Sep 292014
 

Well, it’s been a busy year so far for security vulnerabilities in open-source projects.  Not that those have been the only two bugs, they’re just two high-profile ones that are getting a lot of media attention.

Now, a number of us do take sheer delight in pointing and laughing when one of the big boys, whether they be based in Redmond or California, makes a security balls-up on a big scale.  After all, people pay big dollars to use some of that software, and many are dependent on it for their livelihoods.

The question does get raised though, what do you trust more?  A piece of software whose code is a complete secret, or the a piece of software anyone can audit?  Some argue the former, because anyone can find the holes in the latter and exploit them.  Some argue the latter, since anyone can find the holes and fix them.  Not being able to see the code doesn’t guarantee a lack of security issues however, and these last two headline-making bugs is definitely evidence that having the code isn’t a guarantee to a bug-free utopia.

There is no guarantee either way.

I’ve seen both open-source systems and high-end commercial systems both perform well and I’ve seen both make a dismal failure.  Bad code is bad code, no matter what the license, and even having the source available doesn’t mean you can fix it as first one must be able to understand what its intent is.  Information Technology in particular seems to attract the technologically inept but socially capable types that are able to talk their way into nearly any position, and so you wind up with the monstrosities that you might see on The Daily WTF.  These same people lurk amongst open-source circles too, and there are those who just make an honest mistake.  Security is hard, and it can be easy to overlook a possible hole.

I run Gentoo here, have done so now since 2004 (damn, 10 years already, but I digress…).  I’ve been building my own stage 3 tarballs from scratch since 2010.  July 2010 I bought my current desktop, a 6-core AMD Phenom machine, and so combined with the 512Kbps ADSL I had at the time, it was faster for me to compile stage 3 tarballs for the various systems (i386, AMD64 and about 6 different MIPS builds) than to download the sources.  If I wanted an up-to-date stage 3, I just took my last build, ran it through Gentoo Catalyst, and out came a freshly built tarball.

I still obtain my operating systems that way.  Even though I’ve upgraded the ADSL, I still use the same scripts that used to produce the official Gentoo/MIPS media.

This means I could audit every piece of software that forms my core system.  I have the source code there, all of it.  Not many Linux users have this, most have it at arms reach (i.e. an apt-get source ${PACKAGE} away), or at worst, a polite email/letter to their supplier (e.g.

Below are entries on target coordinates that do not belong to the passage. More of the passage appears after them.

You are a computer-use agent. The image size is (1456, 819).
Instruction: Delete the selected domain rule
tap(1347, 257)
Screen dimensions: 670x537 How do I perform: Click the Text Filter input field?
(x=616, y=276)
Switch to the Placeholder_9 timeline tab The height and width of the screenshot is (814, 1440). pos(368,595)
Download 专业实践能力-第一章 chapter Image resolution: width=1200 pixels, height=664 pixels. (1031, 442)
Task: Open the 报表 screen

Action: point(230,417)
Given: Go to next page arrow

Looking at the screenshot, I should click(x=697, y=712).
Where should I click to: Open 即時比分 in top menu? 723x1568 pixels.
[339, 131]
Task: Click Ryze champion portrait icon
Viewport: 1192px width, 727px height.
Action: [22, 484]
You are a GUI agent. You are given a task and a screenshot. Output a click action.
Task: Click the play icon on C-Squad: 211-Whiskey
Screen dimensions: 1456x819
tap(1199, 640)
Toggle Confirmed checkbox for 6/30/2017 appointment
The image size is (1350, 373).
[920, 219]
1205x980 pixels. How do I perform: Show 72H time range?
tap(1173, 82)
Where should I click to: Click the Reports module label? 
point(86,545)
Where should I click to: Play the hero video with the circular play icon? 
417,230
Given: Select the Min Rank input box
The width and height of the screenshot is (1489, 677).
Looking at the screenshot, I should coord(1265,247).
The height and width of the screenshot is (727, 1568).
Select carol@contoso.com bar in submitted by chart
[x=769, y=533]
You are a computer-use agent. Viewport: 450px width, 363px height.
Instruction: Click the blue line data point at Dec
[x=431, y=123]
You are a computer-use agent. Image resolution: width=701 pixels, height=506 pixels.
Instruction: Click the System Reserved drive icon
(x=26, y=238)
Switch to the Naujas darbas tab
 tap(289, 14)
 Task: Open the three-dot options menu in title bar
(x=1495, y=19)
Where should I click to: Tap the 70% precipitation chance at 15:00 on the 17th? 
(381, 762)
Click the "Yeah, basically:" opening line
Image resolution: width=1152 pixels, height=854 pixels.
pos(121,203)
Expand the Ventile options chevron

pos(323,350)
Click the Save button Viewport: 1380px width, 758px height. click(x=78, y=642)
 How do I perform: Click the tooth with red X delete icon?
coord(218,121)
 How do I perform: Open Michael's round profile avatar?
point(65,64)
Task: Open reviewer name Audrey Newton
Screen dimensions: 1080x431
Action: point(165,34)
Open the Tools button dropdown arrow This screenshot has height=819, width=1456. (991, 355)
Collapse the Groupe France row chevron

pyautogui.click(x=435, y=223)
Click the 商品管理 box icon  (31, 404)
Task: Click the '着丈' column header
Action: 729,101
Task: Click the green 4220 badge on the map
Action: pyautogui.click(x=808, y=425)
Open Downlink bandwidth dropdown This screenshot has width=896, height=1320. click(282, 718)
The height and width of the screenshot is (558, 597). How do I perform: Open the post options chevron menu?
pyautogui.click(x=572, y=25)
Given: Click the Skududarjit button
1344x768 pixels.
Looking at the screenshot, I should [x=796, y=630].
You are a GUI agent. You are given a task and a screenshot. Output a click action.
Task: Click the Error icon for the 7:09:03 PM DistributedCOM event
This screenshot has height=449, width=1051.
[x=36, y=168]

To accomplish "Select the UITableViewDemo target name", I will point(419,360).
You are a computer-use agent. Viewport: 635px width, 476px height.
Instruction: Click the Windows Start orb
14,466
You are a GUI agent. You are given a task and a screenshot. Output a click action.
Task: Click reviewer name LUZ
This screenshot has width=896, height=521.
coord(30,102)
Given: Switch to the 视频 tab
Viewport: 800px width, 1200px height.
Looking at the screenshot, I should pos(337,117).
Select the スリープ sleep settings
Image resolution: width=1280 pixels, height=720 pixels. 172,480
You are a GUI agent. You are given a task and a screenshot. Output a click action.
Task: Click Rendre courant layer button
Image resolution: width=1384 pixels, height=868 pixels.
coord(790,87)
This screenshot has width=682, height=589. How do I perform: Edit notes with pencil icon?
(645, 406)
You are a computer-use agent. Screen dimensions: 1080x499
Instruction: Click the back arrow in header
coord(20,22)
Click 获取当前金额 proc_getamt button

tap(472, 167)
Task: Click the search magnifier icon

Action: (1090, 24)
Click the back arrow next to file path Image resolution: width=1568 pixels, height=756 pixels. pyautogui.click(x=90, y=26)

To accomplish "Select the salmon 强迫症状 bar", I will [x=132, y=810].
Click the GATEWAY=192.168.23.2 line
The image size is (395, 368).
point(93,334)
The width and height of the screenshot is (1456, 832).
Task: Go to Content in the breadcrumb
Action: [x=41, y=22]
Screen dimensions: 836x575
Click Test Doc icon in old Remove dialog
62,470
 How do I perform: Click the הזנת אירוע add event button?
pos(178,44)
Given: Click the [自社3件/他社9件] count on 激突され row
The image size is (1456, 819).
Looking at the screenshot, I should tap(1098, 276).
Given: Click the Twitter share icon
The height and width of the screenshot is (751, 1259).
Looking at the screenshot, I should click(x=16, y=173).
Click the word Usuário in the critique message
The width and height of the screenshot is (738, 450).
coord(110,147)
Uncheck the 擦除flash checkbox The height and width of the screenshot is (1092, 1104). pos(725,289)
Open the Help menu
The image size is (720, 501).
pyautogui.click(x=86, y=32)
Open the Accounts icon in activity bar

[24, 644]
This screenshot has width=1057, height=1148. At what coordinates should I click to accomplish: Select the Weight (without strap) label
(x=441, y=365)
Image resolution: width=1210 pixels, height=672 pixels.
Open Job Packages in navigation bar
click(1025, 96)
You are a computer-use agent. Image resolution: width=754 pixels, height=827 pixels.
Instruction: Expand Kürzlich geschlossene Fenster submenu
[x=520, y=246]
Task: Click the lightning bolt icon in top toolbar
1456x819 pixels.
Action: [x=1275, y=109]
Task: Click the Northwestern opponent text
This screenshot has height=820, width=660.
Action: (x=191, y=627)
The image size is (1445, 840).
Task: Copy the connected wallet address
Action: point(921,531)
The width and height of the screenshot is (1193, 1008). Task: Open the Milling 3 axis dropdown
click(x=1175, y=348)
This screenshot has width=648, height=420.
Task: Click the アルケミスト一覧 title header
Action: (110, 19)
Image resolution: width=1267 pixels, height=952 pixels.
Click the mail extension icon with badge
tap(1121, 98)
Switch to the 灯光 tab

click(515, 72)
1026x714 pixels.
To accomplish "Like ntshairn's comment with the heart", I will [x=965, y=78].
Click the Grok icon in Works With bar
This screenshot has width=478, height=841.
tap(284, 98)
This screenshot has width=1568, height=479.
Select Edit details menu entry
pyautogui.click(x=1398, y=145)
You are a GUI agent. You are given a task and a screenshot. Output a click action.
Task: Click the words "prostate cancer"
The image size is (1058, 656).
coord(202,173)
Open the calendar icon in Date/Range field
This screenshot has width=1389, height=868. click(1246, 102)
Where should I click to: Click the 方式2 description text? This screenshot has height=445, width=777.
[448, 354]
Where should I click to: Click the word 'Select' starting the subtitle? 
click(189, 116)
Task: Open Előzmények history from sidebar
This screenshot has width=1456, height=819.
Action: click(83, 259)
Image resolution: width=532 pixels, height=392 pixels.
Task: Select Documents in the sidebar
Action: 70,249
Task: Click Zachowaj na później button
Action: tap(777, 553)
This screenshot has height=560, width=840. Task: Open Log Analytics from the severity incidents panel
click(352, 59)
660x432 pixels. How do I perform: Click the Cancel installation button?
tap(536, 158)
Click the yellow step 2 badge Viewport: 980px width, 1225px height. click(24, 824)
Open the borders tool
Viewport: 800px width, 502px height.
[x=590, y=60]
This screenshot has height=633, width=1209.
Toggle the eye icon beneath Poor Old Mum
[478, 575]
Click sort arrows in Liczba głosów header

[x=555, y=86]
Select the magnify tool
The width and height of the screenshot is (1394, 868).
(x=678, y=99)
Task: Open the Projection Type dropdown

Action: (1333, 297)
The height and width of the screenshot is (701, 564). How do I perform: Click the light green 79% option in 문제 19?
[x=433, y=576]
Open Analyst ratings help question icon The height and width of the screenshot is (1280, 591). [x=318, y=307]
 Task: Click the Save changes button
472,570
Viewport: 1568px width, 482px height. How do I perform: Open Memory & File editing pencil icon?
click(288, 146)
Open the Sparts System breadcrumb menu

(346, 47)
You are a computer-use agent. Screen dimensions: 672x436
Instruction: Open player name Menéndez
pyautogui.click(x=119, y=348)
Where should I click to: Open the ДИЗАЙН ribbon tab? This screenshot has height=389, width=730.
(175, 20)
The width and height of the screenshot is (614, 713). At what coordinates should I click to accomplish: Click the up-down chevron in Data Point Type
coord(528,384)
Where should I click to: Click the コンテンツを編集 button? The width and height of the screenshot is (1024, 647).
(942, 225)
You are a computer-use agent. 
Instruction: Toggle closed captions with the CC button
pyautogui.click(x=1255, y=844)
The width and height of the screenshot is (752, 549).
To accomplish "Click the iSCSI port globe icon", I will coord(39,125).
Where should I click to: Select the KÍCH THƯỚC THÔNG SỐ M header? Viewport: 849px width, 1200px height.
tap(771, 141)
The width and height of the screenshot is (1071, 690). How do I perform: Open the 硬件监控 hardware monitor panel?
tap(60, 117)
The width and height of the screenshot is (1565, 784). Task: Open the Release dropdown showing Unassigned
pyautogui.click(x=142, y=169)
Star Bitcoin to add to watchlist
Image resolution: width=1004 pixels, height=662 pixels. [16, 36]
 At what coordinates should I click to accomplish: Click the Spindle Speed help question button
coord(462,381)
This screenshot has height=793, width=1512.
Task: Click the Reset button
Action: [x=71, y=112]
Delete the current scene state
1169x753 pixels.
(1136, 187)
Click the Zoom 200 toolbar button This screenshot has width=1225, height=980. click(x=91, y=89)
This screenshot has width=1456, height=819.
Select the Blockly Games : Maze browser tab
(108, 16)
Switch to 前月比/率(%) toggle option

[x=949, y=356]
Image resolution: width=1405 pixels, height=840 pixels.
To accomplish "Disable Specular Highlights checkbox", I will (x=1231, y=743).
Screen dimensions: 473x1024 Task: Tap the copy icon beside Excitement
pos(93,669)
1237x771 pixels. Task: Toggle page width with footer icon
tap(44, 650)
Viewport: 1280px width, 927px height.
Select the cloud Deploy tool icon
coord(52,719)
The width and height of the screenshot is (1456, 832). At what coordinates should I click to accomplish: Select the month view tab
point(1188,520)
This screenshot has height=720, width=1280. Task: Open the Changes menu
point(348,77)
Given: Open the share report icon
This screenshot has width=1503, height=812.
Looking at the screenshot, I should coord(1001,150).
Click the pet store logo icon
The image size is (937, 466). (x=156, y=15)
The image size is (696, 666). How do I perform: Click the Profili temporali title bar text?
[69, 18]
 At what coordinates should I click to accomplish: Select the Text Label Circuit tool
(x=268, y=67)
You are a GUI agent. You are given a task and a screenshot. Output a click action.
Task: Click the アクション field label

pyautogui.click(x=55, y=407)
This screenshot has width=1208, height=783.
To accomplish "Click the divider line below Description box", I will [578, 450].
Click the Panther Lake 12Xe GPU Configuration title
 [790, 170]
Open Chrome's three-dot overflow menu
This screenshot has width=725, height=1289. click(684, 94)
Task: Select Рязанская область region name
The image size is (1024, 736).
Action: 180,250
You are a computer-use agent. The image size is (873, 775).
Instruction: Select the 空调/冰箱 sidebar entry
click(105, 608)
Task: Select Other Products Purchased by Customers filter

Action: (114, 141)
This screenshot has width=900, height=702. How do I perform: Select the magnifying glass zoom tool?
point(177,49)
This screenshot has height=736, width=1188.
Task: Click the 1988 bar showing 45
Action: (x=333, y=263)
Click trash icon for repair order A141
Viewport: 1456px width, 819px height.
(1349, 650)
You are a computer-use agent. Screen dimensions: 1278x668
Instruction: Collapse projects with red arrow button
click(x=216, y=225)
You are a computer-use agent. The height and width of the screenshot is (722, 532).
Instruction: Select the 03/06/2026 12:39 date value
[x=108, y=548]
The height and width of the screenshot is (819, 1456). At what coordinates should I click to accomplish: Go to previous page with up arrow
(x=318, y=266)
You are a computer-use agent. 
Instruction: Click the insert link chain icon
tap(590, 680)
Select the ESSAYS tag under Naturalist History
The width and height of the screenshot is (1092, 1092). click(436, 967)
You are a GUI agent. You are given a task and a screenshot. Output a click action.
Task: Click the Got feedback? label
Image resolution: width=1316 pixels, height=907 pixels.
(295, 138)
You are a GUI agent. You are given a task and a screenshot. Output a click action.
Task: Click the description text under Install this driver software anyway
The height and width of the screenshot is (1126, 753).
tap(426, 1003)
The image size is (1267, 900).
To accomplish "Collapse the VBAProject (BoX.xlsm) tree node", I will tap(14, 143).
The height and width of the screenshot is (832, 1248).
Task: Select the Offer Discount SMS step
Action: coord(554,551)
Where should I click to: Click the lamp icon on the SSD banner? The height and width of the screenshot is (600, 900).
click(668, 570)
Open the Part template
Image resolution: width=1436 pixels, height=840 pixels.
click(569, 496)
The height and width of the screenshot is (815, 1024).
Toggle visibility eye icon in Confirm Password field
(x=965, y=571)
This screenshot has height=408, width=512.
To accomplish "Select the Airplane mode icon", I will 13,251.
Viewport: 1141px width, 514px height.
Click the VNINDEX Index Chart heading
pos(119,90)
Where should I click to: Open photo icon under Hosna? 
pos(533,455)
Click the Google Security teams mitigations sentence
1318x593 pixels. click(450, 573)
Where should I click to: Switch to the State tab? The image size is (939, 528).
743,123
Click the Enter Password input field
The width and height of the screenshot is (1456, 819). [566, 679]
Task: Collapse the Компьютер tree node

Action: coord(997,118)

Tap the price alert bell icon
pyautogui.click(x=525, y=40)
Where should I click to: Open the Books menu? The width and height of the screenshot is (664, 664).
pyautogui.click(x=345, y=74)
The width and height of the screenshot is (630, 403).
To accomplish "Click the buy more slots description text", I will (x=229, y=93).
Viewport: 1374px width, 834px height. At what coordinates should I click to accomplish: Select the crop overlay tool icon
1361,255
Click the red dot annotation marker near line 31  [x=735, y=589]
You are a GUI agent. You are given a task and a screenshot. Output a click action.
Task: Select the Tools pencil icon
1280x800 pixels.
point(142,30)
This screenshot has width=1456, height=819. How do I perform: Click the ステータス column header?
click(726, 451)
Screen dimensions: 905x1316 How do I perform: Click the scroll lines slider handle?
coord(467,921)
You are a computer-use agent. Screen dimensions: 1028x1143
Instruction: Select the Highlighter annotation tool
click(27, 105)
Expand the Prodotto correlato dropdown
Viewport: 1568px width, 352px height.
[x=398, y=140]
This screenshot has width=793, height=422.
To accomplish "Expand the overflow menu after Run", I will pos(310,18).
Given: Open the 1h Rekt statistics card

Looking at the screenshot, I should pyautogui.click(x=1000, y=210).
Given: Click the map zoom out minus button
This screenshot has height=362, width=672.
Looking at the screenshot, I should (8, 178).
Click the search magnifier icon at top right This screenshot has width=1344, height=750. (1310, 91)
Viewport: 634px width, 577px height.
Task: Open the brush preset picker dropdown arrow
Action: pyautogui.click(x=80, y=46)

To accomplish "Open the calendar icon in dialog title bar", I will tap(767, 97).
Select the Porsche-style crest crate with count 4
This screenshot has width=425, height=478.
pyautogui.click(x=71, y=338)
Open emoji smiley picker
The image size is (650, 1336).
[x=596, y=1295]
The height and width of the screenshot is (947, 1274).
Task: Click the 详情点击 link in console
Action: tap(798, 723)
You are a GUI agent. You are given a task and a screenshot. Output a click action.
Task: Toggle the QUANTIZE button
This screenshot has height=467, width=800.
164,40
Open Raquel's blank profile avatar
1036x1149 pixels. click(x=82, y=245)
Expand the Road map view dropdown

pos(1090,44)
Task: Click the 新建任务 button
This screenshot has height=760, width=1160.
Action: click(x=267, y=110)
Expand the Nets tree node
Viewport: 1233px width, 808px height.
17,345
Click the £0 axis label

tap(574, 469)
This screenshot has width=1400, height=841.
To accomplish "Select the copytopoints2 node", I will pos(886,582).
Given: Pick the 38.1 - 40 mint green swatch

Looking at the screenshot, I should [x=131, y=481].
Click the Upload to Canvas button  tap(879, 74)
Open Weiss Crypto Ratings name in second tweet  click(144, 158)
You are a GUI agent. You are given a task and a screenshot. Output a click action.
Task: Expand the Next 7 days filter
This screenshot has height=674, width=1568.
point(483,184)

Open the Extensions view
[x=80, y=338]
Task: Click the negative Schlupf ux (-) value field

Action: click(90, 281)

Netcomm will supply sources for their routers for a ~AU$10 fee), however I already have it.

So did I do any audits?  Have I done any audits?  No.  Ultimately I just blindly trust what comes down the wire, and to some, that is arguably no better than just blindly trusting what Apple and Microsoft produce.

Those who say that, do have a point.  I didn’t pick up on HeartBleed, nor on ShellShock, and I probably haven’t spotted what will become the next headline-grabbing bug.  There’s a lot of source code that goes into a GNU/Linux system, and if I were to sit there and audit it, myself, it’d take me a lifetime.  It’d cost me a fortune to pay a team to analyse it.

However, I at least have the choice of auditing parts of it.  I’ll never be able to audit the copies of Microsoft Windows, or the one copy of Apple MacOS X I have.  For those, I’m reliant on the upstream vendors to audit, test and patch their code, I cannot do it myself.

For the open-source software though, it’s ultimately my choice.  I can do it myself, I can also pay someone to do it, I’ve simply chosen not to at this time.  This is an important distinction that the anti-open-source camp seem to forget.

As for the quality factor: well I’ve spent more time arguing with some piece of proprietary software and having trouble getting it to do something I need it to do, or fixing up some cock up caused by a bug in the said software.  One option, I spend hours arguing with it to make it work, and have to pay good money for the privilege.  The other, they money stays in my pocket, and in theory I can re-build it to make it work if needed.  One will place arbitrary restrictions on how I use the software as an end user, forcing me to spend money on more expensive licenses, the other will happily let me keep pushing it until I hit my system’s technical limits.

Neither offer me any kind of warranty regarding to losses I might suffer as a result of their software (I’m sorry, but US$5.00 is as good as worthless), so the money might as well stay in my pocket while I learn something about the software I use.

I remain in control of my destiny that way, and that is the way I’d like to keep it.